QUOTED TEXT:
How should you specify your varying coefficient model?

The STCV model specified above included space and time in a single smooth (spline) for each the covariates. This is to assume that that spatial and temporal processes *do* interact and that the *temporal trends* in predictor-target variable relationships will *vary with location*. But is this assumption correct? If you have a specific a hypothesis that you are testing or working under a particular theory related to how space and time interact in the process you are examining, then you can simply specify how the covariates interact with target variable. However, more commonly we are seeking inference (understanding) about *how* processes interact in space and time.  

In this vignette, these interactions are explored using a data driven (rather than theoretical) approach. A series of different models are created, each with different assumptions, and they are evaluated to determine which one of them is, or which set of them are, the most probable. 

Multiple models can be created to explore all possible combinations of interaction and then to select the best model, through a probability based measure like BIC (see @comber2024gtgpjgis for a full treatment of this). There are a total 6 possible way that each covariate could be specified in the model:

i. It is omitted.
ii. It is included as a parametric response with no spline.
iii. It is included in a spline with location.
iv. It is included a spline with time.
v. It is included in a single spline with location and time.
vi. It is included in 2 separate splines with location and time.

The intercept can be treated similarly, but without it being absent (i.e. 5 options).

PARTS OF THE EXERCISE:
(A) Answer these about the passage on varying coefficient models:
(i) In how many possible ways could each covariate be specified in the model?
(ii) How many options are there for the intercept?
(iii) What probability-based measure is named for selecting the best model?
(B) Edit the passage on varying coefficient models, beginning at the words "iv. It is included" and stopping after "splines with location and time.", with "location" replaced by "space".

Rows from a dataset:
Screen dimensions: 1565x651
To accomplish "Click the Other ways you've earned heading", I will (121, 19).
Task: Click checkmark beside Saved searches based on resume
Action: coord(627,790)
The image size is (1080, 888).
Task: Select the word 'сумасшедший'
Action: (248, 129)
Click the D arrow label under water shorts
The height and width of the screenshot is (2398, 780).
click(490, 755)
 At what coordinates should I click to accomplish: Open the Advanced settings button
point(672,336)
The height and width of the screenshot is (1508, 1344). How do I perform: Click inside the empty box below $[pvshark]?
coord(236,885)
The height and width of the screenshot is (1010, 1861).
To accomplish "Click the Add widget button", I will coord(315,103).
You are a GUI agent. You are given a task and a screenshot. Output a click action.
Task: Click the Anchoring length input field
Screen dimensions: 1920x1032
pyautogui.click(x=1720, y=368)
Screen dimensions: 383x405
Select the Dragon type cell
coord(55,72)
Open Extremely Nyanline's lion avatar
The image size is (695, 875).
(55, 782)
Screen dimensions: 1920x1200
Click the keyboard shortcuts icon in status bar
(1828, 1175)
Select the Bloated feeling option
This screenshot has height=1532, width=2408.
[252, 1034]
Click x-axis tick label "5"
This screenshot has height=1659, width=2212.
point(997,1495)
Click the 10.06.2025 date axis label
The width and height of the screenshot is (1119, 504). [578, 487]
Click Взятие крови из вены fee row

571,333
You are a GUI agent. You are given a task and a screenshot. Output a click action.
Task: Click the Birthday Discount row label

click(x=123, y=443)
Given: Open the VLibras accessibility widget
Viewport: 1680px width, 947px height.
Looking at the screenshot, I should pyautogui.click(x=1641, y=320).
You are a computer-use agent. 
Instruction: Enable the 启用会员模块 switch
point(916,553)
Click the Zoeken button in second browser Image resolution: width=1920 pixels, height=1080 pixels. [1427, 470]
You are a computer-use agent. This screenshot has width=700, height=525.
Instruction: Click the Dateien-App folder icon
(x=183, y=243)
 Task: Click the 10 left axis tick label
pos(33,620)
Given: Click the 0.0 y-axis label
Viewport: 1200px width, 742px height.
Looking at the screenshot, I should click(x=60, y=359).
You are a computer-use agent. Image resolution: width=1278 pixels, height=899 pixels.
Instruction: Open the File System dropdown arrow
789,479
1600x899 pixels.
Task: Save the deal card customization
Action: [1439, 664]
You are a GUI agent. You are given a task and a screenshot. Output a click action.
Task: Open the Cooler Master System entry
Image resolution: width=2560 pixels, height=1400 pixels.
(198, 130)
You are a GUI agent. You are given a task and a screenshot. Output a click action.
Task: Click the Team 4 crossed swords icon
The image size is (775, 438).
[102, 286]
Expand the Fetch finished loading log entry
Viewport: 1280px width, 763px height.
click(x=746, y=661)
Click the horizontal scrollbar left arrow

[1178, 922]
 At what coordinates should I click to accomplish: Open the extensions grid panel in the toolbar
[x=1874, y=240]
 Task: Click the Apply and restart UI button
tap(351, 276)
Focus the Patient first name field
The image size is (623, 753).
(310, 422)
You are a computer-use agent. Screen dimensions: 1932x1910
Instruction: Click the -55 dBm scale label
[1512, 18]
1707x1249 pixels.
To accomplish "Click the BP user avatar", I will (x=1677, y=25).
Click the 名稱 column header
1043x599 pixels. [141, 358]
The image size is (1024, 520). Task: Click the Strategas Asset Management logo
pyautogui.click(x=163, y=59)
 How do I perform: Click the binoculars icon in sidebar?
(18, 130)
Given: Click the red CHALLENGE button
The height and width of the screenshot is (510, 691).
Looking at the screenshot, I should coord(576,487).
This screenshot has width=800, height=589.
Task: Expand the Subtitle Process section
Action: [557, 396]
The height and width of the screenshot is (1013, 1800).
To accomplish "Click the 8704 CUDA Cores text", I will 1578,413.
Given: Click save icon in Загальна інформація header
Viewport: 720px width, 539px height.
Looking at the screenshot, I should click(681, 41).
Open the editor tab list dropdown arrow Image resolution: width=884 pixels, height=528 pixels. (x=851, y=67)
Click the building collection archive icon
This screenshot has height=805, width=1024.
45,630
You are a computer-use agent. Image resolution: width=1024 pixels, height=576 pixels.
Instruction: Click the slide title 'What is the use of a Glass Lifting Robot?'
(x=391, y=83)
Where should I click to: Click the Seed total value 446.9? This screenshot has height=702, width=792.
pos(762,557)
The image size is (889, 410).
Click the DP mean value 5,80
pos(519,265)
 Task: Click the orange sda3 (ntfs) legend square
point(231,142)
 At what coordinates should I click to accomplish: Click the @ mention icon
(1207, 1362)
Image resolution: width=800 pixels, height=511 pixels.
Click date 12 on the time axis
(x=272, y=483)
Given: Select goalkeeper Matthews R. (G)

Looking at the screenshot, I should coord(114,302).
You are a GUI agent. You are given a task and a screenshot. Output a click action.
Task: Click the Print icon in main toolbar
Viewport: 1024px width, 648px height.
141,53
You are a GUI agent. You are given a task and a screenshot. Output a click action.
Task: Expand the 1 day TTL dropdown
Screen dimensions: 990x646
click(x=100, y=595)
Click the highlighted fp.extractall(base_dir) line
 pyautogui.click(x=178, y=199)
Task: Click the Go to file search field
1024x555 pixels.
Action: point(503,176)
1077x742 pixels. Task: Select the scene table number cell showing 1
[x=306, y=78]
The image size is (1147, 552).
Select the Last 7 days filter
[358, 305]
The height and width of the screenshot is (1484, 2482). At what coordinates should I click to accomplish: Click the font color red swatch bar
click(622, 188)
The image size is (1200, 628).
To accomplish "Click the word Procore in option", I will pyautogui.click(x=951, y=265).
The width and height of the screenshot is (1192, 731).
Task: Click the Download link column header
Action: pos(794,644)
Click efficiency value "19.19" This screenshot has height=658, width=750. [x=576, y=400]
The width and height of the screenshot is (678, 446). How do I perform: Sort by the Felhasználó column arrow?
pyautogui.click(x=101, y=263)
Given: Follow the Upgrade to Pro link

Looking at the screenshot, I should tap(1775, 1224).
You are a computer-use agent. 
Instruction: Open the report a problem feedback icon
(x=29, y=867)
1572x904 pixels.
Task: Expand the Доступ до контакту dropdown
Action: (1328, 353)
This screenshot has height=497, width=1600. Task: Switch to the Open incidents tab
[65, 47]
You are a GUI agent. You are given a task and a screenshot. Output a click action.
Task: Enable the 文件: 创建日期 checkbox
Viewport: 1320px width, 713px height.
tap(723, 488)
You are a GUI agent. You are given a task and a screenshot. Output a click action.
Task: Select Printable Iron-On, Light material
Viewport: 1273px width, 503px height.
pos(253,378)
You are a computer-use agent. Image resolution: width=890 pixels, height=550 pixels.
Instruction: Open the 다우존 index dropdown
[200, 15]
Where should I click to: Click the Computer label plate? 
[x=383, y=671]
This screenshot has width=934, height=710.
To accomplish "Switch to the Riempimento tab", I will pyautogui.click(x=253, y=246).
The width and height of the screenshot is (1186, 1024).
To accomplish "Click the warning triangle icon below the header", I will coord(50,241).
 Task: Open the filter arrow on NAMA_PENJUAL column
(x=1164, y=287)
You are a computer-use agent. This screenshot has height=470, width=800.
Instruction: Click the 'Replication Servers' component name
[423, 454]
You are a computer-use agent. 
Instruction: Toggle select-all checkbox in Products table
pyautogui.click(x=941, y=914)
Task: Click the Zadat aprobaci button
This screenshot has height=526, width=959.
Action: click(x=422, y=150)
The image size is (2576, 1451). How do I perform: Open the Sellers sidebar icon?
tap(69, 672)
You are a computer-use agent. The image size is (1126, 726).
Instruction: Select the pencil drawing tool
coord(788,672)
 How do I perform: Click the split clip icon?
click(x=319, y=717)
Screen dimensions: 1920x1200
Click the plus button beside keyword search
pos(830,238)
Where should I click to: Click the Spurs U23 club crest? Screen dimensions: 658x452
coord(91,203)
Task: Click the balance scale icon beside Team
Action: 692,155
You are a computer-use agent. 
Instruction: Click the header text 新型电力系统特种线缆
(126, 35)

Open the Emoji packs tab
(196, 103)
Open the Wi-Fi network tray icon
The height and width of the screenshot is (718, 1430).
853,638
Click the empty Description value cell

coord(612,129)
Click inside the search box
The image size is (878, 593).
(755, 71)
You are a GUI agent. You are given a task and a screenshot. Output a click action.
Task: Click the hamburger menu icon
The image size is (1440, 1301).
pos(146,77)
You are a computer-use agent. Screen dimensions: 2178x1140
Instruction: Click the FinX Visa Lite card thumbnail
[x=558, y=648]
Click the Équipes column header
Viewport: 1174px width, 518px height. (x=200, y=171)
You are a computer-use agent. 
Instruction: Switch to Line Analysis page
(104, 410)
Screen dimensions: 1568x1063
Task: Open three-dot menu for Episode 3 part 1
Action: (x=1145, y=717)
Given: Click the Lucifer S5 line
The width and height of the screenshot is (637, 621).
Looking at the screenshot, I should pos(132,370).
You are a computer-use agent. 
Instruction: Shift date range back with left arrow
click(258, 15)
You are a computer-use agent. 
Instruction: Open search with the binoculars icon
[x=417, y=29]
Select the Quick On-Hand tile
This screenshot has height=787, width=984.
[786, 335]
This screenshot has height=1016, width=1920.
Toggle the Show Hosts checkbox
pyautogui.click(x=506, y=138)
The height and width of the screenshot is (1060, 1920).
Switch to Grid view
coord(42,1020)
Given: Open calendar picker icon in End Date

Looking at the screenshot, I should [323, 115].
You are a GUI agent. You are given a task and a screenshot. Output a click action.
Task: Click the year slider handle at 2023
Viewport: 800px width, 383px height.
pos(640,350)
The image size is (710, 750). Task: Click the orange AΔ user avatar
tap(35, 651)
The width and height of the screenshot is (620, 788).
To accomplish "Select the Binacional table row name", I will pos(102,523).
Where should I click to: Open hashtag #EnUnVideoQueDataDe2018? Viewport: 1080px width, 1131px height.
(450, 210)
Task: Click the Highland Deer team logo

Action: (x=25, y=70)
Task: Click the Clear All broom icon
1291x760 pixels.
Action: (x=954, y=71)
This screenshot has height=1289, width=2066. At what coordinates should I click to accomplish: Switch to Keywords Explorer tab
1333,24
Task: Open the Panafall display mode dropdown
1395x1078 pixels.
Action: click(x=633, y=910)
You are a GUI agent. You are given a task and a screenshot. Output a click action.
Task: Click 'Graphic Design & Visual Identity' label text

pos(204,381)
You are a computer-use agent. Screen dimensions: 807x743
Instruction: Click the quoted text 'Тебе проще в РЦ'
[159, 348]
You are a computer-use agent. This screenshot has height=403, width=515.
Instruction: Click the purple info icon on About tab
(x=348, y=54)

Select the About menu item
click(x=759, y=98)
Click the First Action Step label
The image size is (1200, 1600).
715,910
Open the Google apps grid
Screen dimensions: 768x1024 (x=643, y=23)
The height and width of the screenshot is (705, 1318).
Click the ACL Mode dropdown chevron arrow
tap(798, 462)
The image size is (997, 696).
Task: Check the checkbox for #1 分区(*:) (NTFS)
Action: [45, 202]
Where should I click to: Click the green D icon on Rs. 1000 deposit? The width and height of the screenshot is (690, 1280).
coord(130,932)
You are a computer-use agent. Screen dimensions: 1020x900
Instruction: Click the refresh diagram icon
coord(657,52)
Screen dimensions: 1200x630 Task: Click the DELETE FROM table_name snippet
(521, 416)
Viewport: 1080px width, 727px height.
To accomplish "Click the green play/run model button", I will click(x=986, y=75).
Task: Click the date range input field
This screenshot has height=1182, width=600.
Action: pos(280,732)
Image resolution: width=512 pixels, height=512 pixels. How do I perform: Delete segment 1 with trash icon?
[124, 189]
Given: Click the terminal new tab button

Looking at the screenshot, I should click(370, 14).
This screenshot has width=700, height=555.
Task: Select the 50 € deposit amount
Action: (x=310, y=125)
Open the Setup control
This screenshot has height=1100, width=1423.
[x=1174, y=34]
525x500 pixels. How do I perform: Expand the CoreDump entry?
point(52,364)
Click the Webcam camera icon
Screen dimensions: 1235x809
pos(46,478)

ANSWER LIST:
(A)
(i) 6
(ii) 5
(iii) BIC

(B)
iv. It is included a spline with time.
v. It is included in a single spline with space and time.
vi. It is included in 2 separate splines with space and time.